BEGIN Records supplied
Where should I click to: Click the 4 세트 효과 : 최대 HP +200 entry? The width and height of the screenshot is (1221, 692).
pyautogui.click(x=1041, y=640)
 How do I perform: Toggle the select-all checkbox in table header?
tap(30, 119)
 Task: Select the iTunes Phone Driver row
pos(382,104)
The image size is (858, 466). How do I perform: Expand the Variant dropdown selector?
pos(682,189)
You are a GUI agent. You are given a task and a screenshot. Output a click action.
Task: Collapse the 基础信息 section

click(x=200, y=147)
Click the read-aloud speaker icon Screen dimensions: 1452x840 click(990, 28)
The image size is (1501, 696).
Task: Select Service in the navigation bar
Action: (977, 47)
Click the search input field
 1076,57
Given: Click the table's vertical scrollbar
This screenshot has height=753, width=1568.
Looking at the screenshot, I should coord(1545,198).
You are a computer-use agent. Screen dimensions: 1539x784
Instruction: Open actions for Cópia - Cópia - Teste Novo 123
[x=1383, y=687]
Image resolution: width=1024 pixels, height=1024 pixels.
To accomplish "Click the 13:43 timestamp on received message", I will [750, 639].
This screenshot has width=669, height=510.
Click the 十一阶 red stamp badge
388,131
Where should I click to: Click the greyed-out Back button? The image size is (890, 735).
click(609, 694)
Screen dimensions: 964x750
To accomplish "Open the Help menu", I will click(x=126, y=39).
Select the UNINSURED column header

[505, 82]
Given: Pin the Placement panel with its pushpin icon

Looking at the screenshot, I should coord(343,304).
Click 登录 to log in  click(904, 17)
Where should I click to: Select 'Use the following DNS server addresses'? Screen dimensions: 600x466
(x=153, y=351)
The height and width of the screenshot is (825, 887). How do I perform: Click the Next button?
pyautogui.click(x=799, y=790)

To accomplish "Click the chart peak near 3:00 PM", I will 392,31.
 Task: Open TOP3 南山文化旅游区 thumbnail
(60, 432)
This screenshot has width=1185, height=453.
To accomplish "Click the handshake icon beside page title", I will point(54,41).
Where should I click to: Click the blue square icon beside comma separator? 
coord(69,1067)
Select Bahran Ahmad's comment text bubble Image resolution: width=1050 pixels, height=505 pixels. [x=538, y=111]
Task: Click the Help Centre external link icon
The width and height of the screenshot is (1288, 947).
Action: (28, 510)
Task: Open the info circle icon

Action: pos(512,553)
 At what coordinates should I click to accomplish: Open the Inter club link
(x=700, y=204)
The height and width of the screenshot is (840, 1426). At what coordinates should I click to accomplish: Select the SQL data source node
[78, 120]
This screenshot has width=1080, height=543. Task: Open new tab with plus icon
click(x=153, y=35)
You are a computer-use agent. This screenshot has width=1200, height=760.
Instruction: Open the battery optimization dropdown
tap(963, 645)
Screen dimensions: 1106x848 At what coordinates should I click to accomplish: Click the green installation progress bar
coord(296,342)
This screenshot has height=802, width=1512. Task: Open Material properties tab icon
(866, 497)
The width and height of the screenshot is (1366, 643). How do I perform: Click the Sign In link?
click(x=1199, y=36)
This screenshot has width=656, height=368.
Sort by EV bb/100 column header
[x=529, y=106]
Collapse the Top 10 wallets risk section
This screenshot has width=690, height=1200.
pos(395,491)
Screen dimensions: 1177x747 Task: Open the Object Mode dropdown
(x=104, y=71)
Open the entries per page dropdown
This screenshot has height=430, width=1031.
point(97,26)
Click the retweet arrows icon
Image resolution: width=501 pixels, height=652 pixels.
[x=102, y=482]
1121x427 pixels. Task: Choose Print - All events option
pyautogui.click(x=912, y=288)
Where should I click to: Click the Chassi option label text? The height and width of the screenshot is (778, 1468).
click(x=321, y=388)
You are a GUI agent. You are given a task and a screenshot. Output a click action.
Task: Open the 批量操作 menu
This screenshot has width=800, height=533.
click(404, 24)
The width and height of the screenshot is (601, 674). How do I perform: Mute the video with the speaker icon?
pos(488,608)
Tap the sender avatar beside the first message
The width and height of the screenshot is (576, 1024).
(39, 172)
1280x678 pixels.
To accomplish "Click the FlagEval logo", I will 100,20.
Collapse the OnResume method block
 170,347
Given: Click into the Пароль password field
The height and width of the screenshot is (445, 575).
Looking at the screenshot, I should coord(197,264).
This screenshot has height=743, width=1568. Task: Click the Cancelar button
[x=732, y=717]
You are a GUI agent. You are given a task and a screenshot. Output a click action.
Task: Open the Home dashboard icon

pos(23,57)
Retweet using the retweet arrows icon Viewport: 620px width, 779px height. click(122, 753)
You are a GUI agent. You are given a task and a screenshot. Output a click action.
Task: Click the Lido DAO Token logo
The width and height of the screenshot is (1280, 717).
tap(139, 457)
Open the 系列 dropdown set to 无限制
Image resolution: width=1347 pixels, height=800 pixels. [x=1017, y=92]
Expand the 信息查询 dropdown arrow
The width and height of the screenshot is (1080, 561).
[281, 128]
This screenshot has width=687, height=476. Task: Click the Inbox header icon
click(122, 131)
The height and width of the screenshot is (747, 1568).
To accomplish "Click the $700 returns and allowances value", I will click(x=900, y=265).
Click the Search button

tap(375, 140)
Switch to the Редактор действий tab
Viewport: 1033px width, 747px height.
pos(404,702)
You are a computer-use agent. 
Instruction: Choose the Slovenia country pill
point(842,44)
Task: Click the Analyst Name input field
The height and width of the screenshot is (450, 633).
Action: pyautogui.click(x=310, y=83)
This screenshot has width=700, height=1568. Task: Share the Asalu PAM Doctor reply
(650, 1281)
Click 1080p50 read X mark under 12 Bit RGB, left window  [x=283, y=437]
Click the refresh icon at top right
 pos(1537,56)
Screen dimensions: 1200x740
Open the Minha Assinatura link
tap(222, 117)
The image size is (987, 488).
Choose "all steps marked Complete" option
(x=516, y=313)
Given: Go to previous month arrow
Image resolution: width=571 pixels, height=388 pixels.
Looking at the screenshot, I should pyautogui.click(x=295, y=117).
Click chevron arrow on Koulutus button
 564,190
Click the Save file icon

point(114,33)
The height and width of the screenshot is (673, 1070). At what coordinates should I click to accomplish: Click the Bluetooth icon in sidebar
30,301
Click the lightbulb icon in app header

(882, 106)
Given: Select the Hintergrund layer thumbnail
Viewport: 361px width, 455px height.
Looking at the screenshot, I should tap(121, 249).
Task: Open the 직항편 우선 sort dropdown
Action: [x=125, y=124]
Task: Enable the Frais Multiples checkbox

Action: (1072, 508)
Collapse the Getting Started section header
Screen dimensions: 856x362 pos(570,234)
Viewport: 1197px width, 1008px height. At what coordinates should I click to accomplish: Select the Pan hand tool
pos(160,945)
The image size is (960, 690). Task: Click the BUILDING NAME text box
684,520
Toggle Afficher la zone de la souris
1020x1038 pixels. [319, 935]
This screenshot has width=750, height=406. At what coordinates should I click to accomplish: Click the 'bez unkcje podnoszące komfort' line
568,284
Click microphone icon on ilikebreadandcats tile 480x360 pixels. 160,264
END Records supplied
• [Task details]:
Only the number is wanted: how many lines above include the word "message"?

• [Written response]:
2